STORED DATA »
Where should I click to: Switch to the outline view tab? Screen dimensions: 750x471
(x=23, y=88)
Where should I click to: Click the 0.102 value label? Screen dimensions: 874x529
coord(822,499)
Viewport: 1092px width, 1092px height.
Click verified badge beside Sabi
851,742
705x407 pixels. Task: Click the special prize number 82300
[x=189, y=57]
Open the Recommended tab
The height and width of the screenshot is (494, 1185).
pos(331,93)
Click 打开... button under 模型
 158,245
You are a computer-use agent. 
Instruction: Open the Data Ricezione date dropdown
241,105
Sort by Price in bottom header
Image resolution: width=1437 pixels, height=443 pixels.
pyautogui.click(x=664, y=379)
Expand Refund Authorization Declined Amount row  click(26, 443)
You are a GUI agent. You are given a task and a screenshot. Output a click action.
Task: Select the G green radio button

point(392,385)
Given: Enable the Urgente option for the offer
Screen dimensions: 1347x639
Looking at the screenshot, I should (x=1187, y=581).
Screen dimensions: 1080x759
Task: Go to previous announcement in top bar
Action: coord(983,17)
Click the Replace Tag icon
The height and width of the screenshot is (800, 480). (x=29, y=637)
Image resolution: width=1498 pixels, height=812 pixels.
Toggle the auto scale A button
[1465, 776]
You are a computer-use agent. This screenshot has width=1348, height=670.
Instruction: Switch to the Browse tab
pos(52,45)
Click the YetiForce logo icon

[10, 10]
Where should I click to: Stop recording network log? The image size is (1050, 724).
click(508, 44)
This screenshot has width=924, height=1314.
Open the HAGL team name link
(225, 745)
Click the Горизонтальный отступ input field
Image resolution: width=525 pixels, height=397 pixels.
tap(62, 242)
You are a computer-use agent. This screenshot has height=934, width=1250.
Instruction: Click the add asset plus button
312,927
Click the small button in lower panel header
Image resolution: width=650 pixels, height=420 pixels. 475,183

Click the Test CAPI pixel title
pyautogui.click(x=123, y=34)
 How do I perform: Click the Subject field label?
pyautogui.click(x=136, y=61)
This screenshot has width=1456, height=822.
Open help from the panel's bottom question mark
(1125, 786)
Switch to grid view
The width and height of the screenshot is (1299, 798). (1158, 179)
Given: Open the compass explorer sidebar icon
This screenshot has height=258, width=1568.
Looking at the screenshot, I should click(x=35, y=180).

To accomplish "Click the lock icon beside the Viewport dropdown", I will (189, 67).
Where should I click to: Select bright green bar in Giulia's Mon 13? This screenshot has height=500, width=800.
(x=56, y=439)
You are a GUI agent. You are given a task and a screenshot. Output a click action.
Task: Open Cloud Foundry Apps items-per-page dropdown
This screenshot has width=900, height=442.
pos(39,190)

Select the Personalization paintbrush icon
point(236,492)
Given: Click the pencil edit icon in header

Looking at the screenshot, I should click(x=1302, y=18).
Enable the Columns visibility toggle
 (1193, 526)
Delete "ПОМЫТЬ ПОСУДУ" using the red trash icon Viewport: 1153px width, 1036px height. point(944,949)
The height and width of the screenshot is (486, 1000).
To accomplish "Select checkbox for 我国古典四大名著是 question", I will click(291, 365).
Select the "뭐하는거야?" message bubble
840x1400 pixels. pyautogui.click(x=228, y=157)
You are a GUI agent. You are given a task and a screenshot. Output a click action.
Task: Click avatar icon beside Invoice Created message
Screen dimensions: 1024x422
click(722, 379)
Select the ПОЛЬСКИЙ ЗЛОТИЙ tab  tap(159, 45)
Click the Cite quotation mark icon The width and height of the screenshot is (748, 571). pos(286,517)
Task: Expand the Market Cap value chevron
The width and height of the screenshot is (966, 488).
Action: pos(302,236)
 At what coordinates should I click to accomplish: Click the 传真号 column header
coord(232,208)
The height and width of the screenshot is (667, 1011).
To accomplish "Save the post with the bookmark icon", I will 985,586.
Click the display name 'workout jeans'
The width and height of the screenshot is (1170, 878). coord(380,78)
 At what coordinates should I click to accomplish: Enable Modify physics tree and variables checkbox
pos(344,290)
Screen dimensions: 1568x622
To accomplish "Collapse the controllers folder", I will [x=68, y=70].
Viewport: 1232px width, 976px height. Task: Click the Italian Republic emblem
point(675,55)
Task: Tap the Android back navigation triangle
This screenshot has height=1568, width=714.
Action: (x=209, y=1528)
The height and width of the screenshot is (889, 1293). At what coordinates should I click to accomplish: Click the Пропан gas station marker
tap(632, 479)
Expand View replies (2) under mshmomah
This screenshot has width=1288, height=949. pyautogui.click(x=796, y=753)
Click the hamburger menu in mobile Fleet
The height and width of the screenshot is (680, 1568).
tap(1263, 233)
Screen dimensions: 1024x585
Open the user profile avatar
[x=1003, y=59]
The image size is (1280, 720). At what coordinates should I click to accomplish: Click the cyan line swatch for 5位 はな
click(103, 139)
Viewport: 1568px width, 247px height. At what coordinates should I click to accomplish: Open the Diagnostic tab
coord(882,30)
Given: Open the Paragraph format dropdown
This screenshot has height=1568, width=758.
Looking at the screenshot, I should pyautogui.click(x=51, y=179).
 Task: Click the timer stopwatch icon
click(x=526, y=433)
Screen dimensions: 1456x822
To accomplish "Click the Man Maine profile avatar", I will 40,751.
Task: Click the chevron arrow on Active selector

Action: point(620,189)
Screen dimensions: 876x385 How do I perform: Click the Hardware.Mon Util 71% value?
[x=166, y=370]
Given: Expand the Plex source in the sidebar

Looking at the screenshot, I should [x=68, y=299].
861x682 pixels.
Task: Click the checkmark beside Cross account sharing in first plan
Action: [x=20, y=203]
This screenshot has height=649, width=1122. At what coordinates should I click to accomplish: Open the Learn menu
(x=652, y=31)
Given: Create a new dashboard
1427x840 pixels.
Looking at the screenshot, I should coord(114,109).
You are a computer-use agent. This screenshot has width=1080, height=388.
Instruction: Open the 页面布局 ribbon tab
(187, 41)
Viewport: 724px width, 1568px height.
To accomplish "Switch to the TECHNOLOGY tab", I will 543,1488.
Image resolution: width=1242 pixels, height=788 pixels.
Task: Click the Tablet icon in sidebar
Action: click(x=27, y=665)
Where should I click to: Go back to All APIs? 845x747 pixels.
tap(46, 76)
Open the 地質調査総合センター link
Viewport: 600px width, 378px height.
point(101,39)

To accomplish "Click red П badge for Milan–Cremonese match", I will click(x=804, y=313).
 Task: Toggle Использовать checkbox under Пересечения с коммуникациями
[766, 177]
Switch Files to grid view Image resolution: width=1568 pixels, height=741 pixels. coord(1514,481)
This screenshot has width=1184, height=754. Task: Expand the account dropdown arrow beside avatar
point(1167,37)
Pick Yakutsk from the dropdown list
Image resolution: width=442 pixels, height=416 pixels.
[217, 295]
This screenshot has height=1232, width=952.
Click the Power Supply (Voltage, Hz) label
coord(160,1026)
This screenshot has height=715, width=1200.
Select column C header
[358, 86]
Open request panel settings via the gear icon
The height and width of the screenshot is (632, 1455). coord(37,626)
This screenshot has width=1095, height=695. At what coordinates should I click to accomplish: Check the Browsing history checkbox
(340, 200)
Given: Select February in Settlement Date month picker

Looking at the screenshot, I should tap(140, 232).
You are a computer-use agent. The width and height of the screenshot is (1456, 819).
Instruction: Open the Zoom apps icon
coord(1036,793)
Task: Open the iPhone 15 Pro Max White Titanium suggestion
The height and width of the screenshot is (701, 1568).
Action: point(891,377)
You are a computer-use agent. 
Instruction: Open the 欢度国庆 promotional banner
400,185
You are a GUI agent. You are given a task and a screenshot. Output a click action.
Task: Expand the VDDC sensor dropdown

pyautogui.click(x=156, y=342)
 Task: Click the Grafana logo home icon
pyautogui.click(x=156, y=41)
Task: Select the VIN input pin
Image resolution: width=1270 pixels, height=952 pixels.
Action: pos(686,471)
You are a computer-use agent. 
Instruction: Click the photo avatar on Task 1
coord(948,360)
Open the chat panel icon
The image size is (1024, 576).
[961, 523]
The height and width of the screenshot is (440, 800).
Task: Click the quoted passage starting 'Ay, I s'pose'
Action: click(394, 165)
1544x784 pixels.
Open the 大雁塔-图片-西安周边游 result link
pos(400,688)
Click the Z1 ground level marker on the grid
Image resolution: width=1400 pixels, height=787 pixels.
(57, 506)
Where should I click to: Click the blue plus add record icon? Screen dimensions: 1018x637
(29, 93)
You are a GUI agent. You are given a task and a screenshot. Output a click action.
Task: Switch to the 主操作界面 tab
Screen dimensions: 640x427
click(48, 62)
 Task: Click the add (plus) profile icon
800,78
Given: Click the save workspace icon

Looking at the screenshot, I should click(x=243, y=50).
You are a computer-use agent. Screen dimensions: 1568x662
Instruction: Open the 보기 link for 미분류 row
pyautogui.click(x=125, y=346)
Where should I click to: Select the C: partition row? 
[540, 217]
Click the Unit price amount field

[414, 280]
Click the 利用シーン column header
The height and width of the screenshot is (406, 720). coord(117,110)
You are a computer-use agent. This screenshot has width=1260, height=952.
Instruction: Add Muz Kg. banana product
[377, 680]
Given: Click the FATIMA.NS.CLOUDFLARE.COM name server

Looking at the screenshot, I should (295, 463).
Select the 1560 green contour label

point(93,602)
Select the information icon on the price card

REQUIREMENT »
Count the lines in the listing above that contain the string "will", with case counting. Reply with the number alone.

RESULT OF THE EXERCISE »
7